Non-delegable duty of care
In reliance on Woodland v Swimming Teachers Association and Others  AC 537 and Armes v Nottinghamshire County Council  3 WLR 1000, the Claimant emphasised the ‘unique’ nature of his position as someone in the custody of, and thereby dependent on, the MOJ.
The Claimant submitted that the five features identified by Lord Sumption in Woodland were satisfied, that his situation could be distinguished from Armes and that there were sound reasons why it was fair, just and reasonable to impose a non-delegable duty.
The MOJ argued that a prison solely undertakes to protect against risks that arise from its custody and control of the Claimant. The duty did not extend to protecting against negligent medical treatment. In particular, in relation to the fourth feature identified by Lord Sumption (delegation to a third party of some function which is an integral part of the positive duty assumed), the MOJ relied on the statutory framework which it argued showed a clear distinction between its control over the Claimant as a prisoner to which he could not consent and his treatment as a patient which required his consent. Relying on Armes, the MOJ argued that it had no statutory obligation to provide or arrange for the provision of healthcare in prisons.
Cockerill J emphasised the need for ‘a nexus between the control of the claimant by the target and the purpose of that control/placing, and the care inherent in that relationship’. Here there was no nexus: the Claimant was not in prison for the purpose of receiving healthcare, which had not (at least since 2003) been part of the prison’s ‘mainstream (or essential) function’. The position was akin to that in A (A child) v Ministry of Defence  QB 183 – treatment of a British Army dependent in a hospital in Germany. The provision of healthcare formed no part of the statutory or common law duty owed by the MOJ; it was the duty of the PCT and its subcontractors.
Relying on Cox v Ministry of Justice  AC 660 and Armes, the Claimant argued that his circumstances showed that the provision of healthcare was carried out on behalf of the MOJ and was integral to its business activity, the healthcare and custodial functions being inextricably linked. Engaging a healthcare provider created the risk of negligence that might harm prisoners.
The MOJ argued that on looking at the five factors identified by Lord Phillips in Various Claimants v Catholic Child Welfare Society  2 AC 1 for identifying an underlying an underlying duty, crucial factors were absent, including the absence of any employment relationship with those responsible for the torts complained of, that healthcare provision was not part of the MOJ’s business activity, that the MOJ had not created a risk of clinical negligence and that it exercised no control over healthcare provision in prison.
• • •
## Work task 1
According to the excerpt on non-delegable duty of care, whose duty was the provision of healthcare?
## Work task 2
Give again the passage of the excerpt on non-delegable duty of care, starting at the words "Non-delegable duty of" and ending after the words "a non-delegable duty.".

(Stored data entries)
• • •
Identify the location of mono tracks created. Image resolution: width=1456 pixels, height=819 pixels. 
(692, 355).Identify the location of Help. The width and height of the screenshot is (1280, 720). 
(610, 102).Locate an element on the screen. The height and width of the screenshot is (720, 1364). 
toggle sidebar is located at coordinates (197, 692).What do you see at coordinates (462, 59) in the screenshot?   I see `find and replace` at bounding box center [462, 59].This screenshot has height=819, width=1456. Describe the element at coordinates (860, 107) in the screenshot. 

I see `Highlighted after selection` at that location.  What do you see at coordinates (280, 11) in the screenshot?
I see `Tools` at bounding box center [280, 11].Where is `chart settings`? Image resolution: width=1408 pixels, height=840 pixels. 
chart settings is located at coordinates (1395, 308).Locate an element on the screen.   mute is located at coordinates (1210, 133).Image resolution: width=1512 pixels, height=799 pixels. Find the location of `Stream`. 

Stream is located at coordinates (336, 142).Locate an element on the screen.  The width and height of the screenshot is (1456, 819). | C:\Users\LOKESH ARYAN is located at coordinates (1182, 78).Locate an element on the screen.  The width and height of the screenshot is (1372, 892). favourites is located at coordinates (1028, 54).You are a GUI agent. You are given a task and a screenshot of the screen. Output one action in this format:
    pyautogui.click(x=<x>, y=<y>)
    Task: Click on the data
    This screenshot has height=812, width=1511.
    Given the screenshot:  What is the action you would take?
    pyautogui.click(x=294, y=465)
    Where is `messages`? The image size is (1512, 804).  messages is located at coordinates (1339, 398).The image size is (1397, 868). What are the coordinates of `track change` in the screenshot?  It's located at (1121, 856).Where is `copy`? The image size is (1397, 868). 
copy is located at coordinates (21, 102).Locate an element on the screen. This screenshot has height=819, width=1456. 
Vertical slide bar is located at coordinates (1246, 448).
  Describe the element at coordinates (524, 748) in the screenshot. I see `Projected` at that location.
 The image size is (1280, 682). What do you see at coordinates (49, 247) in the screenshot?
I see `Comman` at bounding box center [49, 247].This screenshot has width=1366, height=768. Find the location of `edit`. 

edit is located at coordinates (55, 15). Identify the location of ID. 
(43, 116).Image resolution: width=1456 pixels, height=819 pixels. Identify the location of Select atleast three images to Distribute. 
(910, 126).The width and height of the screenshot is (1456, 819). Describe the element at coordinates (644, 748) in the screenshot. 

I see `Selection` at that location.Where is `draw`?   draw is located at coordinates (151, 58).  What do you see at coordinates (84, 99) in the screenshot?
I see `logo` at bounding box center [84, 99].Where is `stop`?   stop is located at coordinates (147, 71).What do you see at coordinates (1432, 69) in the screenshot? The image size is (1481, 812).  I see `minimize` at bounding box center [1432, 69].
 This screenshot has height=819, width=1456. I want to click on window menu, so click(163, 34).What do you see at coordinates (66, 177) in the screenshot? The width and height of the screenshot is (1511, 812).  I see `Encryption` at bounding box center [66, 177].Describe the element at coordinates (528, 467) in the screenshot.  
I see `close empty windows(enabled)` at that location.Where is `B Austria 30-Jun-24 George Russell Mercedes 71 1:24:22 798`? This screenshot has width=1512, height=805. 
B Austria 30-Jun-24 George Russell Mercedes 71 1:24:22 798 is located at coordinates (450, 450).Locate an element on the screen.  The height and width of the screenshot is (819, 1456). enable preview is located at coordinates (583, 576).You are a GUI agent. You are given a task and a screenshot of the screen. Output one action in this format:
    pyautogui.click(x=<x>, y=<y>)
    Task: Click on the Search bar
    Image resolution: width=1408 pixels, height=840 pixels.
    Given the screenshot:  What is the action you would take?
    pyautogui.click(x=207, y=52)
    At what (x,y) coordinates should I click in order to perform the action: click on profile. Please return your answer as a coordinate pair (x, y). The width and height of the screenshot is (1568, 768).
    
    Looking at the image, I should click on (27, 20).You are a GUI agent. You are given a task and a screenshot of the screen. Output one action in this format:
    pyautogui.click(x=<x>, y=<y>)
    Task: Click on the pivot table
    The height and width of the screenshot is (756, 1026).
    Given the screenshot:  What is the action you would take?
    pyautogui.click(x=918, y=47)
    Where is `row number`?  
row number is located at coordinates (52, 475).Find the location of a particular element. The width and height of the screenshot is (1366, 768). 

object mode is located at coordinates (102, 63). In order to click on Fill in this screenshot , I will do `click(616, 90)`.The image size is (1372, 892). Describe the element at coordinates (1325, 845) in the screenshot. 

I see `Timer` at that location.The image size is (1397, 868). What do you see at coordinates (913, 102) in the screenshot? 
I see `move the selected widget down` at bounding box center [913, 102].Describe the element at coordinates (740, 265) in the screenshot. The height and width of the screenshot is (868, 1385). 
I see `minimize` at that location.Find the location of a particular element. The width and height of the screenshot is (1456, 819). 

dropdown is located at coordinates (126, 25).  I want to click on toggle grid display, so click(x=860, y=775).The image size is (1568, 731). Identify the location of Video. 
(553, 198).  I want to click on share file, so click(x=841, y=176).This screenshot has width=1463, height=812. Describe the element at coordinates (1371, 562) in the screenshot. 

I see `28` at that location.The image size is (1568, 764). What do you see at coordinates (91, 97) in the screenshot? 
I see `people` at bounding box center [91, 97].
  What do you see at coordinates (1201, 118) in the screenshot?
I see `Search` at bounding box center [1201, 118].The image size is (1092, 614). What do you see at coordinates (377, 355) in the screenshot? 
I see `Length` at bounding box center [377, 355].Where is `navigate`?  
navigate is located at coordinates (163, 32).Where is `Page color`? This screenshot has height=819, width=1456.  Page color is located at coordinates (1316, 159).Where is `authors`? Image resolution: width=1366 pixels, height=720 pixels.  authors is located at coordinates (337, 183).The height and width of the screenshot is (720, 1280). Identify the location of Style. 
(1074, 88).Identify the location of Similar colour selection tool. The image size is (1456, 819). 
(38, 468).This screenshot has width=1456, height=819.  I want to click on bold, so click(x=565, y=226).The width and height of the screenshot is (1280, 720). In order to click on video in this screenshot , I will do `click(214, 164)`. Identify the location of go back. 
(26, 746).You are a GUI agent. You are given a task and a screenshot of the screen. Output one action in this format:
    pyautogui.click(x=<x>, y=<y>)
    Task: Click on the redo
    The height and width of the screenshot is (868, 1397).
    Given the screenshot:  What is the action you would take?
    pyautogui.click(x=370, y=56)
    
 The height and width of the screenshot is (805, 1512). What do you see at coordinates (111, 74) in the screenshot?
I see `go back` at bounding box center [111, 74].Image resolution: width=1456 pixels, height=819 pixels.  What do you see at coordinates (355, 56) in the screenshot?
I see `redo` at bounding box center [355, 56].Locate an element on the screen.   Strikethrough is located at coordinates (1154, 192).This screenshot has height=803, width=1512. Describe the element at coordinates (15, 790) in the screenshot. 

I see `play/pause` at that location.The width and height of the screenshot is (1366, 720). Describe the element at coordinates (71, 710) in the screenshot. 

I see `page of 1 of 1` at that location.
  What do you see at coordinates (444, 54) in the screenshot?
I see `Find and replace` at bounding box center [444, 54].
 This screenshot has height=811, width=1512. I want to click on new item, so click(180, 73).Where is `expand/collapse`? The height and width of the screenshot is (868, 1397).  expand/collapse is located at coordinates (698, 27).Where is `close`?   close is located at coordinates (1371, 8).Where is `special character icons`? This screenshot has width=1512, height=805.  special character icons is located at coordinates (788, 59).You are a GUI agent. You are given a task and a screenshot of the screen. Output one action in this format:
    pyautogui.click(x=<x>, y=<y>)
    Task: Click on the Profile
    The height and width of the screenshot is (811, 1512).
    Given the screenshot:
• • •
## Response area 1
It was the duty of the PCT and its subcontractors.

## Response area 2
Non-delegable duty of care
In reliance on Woodland v Swimming Teachers Association and Others  AC 537 and Armes v Nottinghamshire County Council  3 WLR 1000, the Claimant emphasised the ‘unique’ nature of his position as someone in the custody of, and thereby dependent on, the MOJ.
The Claimant submitted that the five features identified by Lord Sumption in Woodland were satisfied, that his situation could be distinguished from Armes and that there were sound reasons why it was fair, just and reasonable to impose a non-delegable duty.